» **Instructions to follow**: Every line that holds the word "last" needs to be copied from the data below.

Stored data:
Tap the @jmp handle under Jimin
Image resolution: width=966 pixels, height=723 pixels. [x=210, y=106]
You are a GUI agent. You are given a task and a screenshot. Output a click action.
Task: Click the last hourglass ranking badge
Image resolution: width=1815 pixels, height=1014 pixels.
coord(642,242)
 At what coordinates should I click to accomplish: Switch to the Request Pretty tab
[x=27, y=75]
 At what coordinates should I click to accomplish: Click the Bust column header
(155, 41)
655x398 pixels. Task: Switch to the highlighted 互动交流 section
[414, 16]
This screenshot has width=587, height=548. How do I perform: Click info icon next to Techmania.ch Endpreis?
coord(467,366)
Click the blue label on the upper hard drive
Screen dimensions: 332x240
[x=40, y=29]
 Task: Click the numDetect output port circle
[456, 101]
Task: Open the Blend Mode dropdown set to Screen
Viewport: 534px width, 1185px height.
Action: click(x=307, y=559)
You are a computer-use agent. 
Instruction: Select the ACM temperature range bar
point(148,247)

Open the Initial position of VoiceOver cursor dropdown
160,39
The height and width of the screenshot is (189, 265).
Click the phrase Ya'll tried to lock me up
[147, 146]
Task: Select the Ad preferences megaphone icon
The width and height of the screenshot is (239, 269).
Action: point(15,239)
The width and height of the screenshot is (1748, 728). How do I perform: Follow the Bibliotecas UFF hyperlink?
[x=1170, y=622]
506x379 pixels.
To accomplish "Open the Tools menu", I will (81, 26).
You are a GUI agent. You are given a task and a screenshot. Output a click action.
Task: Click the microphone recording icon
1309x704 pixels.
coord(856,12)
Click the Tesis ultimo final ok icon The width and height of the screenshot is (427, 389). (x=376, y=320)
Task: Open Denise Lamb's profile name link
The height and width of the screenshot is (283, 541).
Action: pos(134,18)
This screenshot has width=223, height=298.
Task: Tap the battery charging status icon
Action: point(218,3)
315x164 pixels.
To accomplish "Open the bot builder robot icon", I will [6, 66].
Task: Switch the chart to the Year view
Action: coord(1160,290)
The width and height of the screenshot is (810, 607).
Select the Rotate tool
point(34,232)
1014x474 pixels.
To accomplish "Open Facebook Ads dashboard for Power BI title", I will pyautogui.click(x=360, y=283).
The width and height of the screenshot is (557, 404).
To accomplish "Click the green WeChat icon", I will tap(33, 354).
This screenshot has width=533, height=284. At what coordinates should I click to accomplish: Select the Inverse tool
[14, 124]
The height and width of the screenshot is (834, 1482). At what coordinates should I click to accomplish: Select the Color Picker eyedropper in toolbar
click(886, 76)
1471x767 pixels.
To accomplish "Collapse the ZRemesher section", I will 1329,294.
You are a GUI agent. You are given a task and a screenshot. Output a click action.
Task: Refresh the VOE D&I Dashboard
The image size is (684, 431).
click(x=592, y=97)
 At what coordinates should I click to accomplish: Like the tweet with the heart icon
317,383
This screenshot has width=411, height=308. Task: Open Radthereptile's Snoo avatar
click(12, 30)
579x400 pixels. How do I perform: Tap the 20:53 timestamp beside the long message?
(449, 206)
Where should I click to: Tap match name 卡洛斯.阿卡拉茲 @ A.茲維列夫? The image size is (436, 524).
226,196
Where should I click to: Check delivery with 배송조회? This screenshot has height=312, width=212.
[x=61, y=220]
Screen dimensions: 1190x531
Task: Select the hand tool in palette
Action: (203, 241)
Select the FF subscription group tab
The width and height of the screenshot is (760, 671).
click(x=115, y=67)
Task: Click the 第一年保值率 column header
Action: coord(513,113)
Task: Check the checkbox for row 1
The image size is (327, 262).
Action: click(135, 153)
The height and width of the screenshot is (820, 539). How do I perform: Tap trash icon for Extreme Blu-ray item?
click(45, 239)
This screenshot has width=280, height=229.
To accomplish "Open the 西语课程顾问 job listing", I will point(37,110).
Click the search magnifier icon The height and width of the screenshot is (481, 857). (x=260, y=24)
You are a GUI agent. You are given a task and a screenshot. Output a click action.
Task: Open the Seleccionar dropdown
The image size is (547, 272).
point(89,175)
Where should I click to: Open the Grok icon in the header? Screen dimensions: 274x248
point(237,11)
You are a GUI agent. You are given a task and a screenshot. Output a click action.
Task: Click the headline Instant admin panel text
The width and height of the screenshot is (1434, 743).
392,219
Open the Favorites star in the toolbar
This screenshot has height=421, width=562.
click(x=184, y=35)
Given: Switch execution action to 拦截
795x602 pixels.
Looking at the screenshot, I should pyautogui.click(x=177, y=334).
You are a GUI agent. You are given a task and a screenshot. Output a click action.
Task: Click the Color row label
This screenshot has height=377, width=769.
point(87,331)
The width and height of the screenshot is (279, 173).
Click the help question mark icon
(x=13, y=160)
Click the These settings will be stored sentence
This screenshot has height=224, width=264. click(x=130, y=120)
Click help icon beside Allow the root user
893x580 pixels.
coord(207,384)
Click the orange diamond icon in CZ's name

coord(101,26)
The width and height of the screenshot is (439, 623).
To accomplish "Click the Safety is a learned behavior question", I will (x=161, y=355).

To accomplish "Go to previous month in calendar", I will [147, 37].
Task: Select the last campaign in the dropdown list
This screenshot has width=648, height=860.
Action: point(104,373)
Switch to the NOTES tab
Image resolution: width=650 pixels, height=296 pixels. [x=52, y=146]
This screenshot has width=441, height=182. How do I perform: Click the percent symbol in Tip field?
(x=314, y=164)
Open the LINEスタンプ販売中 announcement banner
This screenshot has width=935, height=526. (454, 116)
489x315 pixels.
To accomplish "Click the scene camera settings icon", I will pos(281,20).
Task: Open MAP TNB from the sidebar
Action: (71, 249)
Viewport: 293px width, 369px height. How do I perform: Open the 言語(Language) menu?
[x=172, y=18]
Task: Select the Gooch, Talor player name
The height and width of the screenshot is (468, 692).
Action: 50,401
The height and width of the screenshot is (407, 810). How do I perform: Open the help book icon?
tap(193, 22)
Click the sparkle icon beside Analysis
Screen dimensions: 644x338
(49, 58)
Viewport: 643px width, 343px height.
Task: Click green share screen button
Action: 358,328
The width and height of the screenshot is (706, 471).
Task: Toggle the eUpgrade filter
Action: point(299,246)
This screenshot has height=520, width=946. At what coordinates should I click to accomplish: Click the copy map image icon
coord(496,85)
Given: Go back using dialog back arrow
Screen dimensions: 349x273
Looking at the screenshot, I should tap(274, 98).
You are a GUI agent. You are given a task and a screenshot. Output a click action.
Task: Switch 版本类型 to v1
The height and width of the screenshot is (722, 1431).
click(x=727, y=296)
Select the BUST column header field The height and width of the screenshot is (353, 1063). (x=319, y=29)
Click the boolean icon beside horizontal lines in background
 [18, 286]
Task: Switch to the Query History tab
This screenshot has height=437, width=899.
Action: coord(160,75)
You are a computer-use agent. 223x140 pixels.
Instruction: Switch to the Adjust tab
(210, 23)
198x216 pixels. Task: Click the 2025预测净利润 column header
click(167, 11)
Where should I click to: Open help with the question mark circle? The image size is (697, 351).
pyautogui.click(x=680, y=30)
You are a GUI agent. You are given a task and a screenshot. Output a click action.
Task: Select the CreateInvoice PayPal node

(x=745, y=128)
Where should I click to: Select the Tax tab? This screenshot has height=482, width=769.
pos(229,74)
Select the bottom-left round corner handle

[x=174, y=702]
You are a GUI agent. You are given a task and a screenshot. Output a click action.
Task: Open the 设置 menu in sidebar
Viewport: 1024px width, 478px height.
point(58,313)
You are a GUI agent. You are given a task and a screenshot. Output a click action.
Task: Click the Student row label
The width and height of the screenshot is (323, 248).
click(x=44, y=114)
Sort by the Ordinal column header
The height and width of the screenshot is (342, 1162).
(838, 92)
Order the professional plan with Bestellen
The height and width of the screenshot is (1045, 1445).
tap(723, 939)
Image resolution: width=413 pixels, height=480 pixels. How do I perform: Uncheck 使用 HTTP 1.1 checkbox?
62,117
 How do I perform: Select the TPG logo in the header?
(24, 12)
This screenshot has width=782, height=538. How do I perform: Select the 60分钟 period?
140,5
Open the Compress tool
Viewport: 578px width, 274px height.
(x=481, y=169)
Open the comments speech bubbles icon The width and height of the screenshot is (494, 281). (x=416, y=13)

» **Answer area**:
Task: Click the last hourglass ranking badge
Task: Select the last campaign in the dropdown list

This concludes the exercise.